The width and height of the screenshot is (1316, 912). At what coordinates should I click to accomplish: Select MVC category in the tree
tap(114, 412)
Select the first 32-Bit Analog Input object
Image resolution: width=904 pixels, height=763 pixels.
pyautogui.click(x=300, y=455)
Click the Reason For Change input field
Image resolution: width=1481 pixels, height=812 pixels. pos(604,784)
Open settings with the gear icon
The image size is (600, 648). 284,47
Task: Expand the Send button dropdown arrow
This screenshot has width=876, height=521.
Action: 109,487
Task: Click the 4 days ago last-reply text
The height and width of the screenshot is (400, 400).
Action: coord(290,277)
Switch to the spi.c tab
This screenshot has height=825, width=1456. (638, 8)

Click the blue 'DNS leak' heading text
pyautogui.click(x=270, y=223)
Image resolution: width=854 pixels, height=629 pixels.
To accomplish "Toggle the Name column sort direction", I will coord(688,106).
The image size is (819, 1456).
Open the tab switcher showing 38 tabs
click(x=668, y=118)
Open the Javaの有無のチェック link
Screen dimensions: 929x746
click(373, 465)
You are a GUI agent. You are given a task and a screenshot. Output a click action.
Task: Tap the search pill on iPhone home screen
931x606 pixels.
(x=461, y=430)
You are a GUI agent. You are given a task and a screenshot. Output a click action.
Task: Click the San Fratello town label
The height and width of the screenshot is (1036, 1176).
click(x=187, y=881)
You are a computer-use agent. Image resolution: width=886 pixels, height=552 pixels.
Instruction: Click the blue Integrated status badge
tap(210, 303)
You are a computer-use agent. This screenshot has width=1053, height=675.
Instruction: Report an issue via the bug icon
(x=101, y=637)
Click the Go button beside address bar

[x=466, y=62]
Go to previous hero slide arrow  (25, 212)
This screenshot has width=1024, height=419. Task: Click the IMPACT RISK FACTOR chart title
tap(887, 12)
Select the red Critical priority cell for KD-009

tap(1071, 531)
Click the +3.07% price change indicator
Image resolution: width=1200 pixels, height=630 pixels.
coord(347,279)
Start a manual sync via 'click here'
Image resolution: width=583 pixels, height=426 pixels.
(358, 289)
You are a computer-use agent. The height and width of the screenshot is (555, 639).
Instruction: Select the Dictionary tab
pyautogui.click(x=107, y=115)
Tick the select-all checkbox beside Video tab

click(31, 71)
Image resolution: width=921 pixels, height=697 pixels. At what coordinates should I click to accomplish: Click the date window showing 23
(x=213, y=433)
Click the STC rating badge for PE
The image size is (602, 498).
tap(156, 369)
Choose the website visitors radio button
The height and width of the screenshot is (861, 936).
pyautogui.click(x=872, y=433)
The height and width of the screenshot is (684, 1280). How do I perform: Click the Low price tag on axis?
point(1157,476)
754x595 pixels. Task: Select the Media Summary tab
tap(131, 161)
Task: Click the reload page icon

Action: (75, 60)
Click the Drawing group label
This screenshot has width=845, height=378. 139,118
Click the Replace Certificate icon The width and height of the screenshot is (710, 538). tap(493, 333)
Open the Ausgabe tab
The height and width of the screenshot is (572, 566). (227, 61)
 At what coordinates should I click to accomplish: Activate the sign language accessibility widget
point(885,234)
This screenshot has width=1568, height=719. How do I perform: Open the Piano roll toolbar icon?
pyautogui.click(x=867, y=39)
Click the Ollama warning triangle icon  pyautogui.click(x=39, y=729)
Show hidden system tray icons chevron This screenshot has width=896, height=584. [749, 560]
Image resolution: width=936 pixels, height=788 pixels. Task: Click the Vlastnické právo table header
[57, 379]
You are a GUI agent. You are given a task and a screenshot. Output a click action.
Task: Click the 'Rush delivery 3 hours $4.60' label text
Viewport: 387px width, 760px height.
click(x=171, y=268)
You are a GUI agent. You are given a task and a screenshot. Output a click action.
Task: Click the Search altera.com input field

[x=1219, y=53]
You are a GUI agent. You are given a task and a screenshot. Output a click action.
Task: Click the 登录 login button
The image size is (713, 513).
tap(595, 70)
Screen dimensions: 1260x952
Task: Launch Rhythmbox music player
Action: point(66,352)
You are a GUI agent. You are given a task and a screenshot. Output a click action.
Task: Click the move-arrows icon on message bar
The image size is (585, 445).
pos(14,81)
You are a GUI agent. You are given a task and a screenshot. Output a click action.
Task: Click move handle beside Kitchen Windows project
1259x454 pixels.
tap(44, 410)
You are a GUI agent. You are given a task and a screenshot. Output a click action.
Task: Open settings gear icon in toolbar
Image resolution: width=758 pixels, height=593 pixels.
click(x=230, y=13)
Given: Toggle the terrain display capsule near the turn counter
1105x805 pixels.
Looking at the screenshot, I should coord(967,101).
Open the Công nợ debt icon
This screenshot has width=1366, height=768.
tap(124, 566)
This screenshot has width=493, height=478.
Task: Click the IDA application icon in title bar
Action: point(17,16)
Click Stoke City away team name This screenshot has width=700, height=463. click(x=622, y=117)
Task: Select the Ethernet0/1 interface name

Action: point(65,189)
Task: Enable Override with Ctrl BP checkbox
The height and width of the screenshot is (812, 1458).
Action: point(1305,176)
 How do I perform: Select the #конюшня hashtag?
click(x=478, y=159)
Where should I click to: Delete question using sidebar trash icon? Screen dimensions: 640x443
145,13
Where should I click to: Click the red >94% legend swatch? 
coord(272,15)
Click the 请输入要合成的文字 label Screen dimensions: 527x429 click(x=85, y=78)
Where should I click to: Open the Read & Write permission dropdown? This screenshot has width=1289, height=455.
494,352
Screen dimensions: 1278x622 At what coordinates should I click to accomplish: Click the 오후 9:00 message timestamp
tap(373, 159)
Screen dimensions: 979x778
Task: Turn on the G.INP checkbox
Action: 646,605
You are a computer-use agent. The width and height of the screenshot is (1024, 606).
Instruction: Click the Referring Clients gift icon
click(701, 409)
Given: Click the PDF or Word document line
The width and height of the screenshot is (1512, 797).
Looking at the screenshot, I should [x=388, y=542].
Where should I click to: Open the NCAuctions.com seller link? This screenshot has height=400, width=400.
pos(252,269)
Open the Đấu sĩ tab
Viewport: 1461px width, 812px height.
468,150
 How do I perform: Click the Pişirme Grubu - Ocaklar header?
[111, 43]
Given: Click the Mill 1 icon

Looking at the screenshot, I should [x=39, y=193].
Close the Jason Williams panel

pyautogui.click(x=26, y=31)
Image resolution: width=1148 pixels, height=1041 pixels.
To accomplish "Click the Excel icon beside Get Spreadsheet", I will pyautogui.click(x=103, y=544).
::::
When you reach the line with "Task: Select the Ethernet0/1 interface name" in the records above, start writing out lines exactly, and stop once the line with "Click the 请输入要合成的文字" has been written; include nothing else.

Task: Select the Ethernet0/1 interface name

Action: point(65,189)
Task: Enable Override with Ctrl BP checkbox
The height and width of the screenshot is (812, 1458).
Action: point(1305,176)
 How do I perform: Select the #конюшня hashtag?
click(x=478, y=159)
Where should I click to: Delete question using sidebar trash icon? Screen dimensions: 640x443
145,13
Where should I click to: Click the red >94% legend swatch? 
coord(272,15)
Click the 请输入要合成的文字 label Screen dimensions: 527x429 click(x=85, y=78)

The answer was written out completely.